英語圏のメジャーな映画だと、字幕版と日本語吹き替え版が用意されています。あなたならどちらを選択されますか?

私は絶対に字幕版を選択します。

・俳優の肉声(演技の重要な一部分ですよね)が聞ける。
・英語の台詞を聞きながら、日本語の情報も目に入る。

更に、耳の不自由な人にも便利ですよね。映画の字幕って、日本の優れた文化の一つだと思います。

音声と字幕を比べてみるとよく分かりますが、字幕ではかなりの情報が削除されています。音声が10とすると、字幕が5~7ぐらいのことも多い。しかし、セリフの巧みな取捨選択・翻訳の妙で、映画のキモは伝わるわけです。
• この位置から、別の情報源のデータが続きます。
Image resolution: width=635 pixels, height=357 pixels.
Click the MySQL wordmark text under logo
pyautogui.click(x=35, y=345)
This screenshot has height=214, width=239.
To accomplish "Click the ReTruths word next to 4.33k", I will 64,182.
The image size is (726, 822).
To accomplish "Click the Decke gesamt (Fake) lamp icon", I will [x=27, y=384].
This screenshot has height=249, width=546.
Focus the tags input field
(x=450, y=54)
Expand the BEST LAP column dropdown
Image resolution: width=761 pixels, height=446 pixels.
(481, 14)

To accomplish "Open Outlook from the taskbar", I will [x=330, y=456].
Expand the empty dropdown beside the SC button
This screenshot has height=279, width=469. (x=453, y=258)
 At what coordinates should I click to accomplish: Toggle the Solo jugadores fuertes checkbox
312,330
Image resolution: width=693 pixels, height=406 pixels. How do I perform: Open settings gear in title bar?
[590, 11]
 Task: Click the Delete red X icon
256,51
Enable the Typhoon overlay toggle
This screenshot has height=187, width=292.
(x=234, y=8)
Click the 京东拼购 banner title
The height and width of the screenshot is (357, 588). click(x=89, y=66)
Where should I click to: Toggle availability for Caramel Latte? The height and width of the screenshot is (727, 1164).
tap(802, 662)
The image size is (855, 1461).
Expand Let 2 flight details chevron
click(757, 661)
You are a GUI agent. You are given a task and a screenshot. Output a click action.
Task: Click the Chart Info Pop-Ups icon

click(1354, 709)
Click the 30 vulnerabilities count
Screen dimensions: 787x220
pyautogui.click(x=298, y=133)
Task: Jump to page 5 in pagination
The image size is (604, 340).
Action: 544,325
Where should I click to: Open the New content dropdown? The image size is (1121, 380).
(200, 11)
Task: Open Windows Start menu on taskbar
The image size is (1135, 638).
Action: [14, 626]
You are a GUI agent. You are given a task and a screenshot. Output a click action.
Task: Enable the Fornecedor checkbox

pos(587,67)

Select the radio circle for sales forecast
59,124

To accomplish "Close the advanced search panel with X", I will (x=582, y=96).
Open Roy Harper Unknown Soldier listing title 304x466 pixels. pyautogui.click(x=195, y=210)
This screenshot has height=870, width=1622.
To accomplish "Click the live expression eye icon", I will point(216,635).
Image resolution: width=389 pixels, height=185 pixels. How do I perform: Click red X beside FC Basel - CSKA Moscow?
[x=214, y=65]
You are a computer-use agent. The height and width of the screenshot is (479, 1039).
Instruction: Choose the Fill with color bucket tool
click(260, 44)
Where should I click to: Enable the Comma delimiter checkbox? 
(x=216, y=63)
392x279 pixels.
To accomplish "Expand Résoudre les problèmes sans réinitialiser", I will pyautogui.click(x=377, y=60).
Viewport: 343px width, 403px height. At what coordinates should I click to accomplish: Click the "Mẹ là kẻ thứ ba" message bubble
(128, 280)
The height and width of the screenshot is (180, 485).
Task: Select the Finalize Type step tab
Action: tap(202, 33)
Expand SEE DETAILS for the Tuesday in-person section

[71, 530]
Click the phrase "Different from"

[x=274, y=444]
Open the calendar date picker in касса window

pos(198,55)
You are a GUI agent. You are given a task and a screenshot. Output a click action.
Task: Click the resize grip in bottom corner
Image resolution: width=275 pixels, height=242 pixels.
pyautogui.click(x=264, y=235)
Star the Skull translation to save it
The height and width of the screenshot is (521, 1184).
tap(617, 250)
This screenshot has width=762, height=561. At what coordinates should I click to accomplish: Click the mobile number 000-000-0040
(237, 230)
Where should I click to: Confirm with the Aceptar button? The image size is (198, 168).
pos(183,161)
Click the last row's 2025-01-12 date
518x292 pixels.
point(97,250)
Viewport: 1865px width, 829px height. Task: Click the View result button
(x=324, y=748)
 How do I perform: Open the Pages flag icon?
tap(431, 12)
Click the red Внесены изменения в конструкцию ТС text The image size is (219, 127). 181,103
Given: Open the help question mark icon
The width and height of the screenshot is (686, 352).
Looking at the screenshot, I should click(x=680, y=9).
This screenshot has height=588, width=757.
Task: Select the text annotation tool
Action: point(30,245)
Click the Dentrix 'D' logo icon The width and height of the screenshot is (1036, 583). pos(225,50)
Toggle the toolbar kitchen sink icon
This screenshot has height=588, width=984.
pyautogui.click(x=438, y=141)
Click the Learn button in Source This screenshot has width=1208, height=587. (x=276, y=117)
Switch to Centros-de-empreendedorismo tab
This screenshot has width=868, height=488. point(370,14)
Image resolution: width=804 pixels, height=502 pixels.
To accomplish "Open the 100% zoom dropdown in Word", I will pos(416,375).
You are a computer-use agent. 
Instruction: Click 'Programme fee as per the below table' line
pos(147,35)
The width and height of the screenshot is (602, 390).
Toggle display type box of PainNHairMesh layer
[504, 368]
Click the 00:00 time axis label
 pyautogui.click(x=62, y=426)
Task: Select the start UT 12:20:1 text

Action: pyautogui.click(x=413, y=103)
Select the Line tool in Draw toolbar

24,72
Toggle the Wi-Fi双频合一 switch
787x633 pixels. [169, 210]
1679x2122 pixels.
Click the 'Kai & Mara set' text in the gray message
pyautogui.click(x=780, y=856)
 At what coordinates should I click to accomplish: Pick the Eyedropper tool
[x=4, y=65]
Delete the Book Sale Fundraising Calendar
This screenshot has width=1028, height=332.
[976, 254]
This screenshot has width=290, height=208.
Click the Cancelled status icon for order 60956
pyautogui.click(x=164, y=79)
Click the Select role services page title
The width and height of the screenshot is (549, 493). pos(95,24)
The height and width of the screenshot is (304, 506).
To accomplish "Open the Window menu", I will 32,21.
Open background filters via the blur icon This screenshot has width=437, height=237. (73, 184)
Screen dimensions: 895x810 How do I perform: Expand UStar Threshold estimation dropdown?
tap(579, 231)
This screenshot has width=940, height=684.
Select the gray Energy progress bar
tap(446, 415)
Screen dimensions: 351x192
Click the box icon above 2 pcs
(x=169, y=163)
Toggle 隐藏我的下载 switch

戸田奈津子さんに代表される字幕作成者(翻訳者とはちょっとニュアンスが違うのでこの語を使います)が、英語力だけではなく、かなりの国語力を有しておられるのは間違いありません。
彼女自身「英語力なんてあって当たり前、日本語の力がない人間はこの世界に向かない。むしろ国語力の方が重要。」という趣旨の話をしておられます。
(もちろん、数ある映画の中には???となるような字幕もありますが、そこは愛嬌。)

しかし、最近異変が起きているようです。
若者を中心に、字幕離れが起きているらしい。

何でも、限られた時間で、文章を読み切ることが出来ない人が増えてきており、字幕版が敬遠されがちになっている。配給会社としても、字幕の情報量や漢字を少なくするなどして対処しているが、それでも吹き替え版の方が人気が高くなりつつある、という話。

詳しくはこちらに産経ニュースの記事があります。
「映画字幕で業界が四苦八苦 若者の知的レベル低下が背景か?」

こんなことが続けば、子供向きの映画だけではなく、大人向きの映画でも字幕版が絶滅するかもしれません。字幕付きの映画が楽しめないレベルの国語力、これはかなりマズいと思います。

小さい頃から読書・映画鑑賞に親しませる、それぐらいしか解決策はないでしょう。逆に言えば、国語力を付けるには、幼い頃からの地道な積み重ねが重要です。といっても、楽しい「積み重ね」ですから、結構楽な気がするんですが……。いかがでしょうか。